I set out to write this blog as a tribute to my vivacious, precocious, energetic, talkative, thoughtful, caring, fearless, lover of bugs, and all things pink and artistic daughter.
I found myself wanting to give back story. My childhood. My marriage. My pregnancy experience. My childbirth experience.
Quickly, I lost focus. This isn't the road I had intended to travel tonight, but I am now just a little too open not to write. If I don't, I will lay in bed thinking of everything I want to say until I get up and get it all out.
Everyone has a story about the emotional journey they've taken in their lives. For me, most of that journey centers around the women in my life. While there isn't a real beginning, for me, there was definitely a moment when I became myself for the first time in my life. For me, finding my inner strength, and confidence and the ability to love myself was something that eluded me for most of my life.
There was one moment. One night. One person woke me up and shook me and made me live.
All my life, I was afraid. As a child, I was scared of everything. I didn't like strangers. I was paralyzingly scared of insects, particularly spiders. I was scared of the dark. I was terrified of and hated being alone. Even as an adult, I would run from the doorway of my bedroom and jump into my bed and pull my feet up because I was sure that something was going to jump out from under my bed, or from a shadowy corner and the end of my life would be something worthy of a horror movie.
As a young woman, I wasn't very mature, I was blindingly angry, I was devastatingly sad, I was bitterly disappointed. And I had no idea how to feel those things, or why I had to feel them so intensely and constantly. There was and sometimes still isn't a middle.
I feel lucky now, to be able to feel something so deeply; because I understand that it's a gift, this intense passion. When you're young, it is more of a curse. It's all consuming, terrifying and hopeless.
I remember, in middle school, I had written something and showed it to a friend. She told me that it was scary. She didn't like it, understand it; and I felt different. When you're in the 7th grade, the last thing you want to feel is different. So I wrote in secret, and it was dark. It was scary. It was angry. It was graphic. I don't know where it came from; because I wasn't angry then. But, when I'd sit and think of a story, it seemed to be pretty twisted when I was done writing and looked down at the paper.
If teenage angst was an art, I perfected it. While the purple bangs, and black nail polish, and combat boots didn't make it out of high school, the unfaltering knowledge that I wasn't like everyone else stayed with me. I was ashamed, and tried out so many different versions of myself to try to fit in with someone; but nothing seemed to stick.

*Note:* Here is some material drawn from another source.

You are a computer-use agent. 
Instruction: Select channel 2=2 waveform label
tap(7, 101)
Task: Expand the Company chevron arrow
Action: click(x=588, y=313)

I forged ahead with a career, then abruptly gave it up to get married and move across the country. Despite falling in love and getting married, not a lot changed inside. I discovered new depths to my disappointment and anger and added resentment to the list of reasons to
try. not. to feel anything.
Having my daughter wasn't planned. I was never the kid that wanted to babysit; I never had baby fever; I didn't enjoy being in public places with other people's children. When you are angry and resentful, you exist in a miserable place of judgement and disdain for others. Other people's happiness is a source of ridicule and disgust. The pure innocence and joy of a child was lost on me. It was an annoyance. It was an awful way to live. All I ever did was compare my life to other lives, and it never seemed to be as good. I never felt like I had control over my emotions, or my life at all. Being a military wife, where my life was never a priority by default, didn't do anything but exacerbate the feeling of worthlessness, especially when you add deployments and their effects to the mix.

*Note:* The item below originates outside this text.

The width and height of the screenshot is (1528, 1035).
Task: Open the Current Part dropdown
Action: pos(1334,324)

When my daughter was born, I remember the feeling of sheer terror that I had the first night in the hospital. I just knew I would be charged with murder because they were leaving me alone with her in the hospital over night and I was supposed to keep her alive with nothing but myself. Literally, with just me, I had to feed her, and hold her, and comfort her. I have never been before or after that night, more scared of anything in my entire life than when my husband left that room.
That is the moment when my entire life changed. It was the worst and best night of my life. I didn't sleep. She cried constantly, and she would sleep for only fractions of an hour at a time. I was more exhausted than I'd ever been, even though I'd been able to stay awake for days on end just a few years before this. Never in my life did I have to think and act exclusively for someone else. I was silently frantic. Inside, I was screaming and gave up over and over and over. I just kept thinking, "I don't know what to do! How could anyone think I could do this? I CAN'T DO THIS!" I would sit, and when she wouldn't eat or need to be changed, I would rock her; hoping that it would quiet her. I cried the whole night. I'd never been so helpless and also so determined at the same time. Every piece of me was telling me that I had no idea what I was doing. Every thought I had was telling me how I'd be a horrible mother. I just knew I wasn't going to be able to make it through the night.
But, we made it. She lived through the night, and so did I.
I haven't been the same person since. She saved me that night. She saved me from a reckless and tragic and empty life.
Before I had my daughter I was hollow, unfulfilled, purposeless. Before I had my daughter, I was afraid of the dark. But, that first night in the hospital; we sat in the dark together. And I haven't been afraid of it since. I am strong: for her, because of her. I may have kept her alive, but it was my life that was saved that night.